What you should do: Answer with a single number stating how many lines of the entries below include the string "computer".

Records from a data source
--- START ---
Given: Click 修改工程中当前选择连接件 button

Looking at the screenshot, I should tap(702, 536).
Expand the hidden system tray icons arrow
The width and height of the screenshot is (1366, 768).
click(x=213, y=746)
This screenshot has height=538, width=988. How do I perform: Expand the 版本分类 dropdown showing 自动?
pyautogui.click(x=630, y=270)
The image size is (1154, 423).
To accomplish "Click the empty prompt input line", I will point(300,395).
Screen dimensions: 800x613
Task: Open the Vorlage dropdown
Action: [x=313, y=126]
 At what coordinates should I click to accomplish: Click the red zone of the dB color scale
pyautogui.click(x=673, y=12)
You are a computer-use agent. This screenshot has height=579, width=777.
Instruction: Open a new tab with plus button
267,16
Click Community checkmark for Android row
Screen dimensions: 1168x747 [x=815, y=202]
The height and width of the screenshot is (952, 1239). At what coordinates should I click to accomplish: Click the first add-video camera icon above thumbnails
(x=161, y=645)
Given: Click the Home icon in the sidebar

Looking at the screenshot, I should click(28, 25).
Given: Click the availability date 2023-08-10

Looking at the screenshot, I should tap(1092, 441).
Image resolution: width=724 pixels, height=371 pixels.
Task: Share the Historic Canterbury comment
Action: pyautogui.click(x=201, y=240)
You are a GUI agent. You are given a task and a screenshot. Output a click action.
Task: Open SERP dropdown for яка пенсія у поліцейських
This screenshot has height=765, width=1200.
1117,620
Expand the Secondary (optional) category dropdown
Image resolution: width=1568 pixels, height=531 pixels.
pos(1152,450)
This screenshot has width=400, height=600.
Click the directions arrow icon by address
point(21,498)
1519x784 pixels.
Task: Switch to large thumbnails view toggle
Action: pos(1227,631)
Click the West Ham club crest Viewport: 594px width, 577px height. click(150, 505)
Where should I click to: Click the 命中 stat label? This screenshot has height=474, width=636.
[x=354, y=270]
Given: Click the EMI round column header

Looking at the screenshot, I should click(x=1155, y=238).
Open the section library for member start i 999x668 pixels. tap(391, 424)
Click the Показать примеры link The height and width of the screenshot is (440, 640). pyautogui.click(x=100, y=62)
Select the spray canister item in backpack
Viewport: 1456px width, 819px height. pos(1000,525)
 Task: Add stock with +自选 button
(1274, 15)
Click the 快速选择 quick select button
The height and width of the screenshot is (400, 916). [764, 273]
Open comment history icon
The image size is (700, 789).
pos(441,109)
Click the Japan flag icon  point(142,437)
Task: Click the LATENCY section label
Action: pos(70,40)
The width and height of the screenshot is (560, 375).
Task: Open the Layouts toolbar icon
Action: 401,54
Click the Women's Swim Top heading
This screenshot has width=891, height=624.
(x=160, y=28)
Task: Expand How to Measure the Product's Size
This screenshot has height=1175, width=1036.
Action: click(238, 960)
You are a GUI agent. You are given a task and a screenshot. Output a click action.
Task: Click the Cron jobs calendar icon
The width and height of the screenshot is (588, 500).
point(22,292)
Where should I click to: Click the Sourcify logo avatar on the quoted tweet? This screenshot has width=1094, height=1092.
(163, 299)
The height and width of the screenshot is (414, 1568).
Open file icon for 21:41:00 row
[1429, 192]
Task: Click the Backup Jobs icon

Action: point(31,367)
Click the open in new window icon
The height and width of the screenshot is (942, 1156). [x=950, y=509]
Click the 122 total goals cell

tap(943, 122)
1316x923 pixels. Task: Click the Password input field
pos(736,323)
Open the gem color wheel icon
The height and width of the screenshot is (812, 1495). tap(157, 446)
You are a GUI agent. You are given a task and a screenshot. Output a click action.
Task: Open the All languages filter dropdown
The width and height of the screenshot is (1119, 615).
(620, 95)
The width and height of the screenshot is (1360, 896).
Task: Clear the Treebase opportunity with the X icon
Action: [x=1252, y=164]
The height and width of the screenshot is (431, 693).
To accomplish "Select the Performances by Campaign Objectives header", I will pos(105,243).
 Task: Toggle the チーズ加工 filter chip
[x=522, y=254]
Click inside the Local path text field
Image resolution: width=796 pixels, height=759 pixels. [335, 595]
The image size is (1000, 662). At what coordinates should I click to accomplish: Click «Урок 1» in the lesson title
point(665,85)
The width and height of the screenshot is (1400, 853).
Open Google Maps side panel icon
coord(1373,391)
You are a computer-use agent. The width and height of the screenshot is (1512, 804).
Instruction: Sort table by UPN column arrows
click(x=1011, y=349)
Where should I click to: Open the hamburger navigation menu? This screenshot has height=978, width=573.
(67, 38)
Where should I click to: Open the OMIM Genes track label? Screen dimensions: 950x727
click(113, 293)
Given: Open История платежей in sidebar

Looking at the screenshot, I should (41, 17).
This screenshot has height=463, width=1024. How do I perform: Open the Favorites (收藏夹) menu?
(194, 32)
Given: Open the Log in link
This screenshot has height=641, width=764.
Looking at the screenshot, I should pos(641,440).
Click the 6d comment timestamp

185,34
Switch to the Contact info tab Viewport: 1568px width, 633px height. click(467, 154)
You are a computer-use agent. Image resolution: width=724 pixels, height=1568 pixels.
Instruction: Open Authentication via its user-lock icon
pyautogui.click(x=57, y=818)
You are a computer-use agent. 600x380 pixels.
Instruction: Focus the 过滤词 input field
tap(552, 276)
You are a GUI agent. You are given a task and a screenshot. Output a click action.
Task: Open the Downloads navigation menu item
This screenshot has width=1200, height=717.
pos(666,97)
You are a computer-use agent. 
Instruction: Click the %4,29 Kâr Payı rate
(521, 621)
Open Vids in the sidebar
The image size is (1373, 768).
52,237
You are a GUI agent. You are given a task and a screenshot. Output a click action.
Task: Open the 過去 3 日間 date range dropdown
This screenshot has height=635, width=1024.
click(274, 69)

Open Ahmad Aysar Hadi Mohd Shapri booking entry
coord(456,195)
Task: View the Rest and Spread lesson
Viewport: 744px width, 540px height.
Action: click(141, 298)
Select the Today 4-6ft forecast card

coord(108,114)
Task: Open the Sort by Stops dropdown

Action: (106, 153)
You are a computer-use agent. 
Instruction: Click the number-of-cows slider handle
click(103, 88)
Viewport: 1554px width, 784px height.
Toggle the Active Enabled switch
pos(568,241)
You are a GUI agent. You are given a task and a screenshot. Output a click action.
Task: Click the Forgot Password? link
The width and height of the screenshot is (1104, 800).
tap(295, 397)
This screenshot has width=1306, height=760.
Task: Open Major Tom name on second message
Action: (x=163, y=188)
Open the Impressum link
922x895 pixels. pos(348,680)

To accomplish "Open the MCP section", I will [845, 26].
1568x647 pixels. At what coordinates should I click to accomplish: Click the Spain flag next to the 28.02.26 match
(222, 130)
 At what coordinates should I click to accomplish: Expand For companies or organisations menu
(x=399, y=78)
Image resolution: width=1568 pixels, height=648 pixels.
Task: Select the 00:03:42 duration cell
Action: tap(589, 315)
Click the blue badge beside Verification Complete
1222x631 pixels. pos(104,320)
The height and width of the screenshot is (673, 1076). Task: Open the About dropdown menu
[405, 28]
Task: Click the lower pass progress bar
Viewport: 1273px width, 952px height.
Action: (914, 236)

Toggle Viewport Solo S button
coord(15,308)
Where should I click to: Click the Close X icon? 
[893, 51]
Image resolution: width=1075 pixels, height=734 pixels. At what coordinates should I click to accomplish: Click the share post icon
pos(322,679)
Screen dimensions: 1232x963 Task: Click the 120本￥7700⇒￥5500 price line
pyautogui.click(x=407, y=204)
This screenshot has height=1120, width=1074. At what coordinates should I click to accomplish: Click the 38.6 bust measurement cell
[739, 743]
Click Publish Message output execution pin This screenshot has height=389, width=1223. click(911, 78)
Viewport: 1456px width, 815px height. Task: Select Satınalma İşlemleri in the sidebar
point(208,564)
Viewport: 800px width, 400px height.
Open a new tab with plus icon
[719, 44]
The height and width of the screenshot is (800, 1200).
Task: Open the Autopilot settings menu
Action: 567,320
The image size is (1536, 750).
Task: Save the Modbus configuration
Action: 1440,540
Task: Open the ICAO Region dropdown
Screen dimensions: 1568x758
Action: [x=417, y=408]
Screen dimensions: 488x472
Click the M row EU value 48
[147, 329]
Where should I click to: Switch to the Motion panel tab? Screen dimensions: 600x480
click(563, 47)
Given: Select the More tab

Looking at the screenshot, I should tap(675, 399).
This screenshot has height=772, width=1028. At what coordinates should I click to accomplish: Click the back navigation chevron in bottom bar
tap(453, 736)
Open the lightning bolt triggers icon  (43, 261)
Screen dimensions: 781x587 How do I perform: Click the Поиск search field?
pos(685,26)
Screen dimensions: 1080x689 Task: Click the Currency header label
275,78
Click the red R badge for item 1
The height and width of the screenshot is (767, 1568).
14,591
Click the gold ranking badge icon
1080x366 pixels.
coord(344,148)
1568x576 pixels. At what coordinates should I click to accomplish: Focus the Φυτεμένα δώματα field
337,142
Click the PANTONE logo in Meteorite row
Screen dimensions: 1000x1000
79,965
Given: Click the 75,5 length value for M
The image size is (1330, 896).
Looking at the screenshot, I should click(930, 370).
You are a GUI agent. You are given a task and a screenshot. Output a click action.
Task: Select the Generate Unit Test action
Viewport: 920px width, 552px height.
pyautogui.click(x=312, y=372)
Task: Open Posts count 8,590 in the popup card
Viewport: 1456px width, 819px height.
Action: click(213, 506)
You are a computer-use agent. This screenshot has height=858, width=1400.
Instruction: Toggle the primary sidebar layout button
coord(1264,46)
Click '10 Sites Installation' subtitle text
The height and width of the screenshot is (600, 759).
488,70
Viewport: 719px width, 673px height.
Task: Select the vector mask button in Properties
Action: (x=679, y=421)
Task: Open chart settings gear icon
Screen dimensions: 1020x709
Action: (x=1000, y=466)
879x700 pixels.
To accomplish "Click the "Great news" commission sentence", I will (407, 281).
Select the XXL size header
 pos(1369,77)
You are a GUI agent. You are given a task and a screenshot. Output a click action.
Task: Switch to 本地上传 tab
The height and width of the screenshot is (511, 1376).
--- END ---
Answer to this problem: 7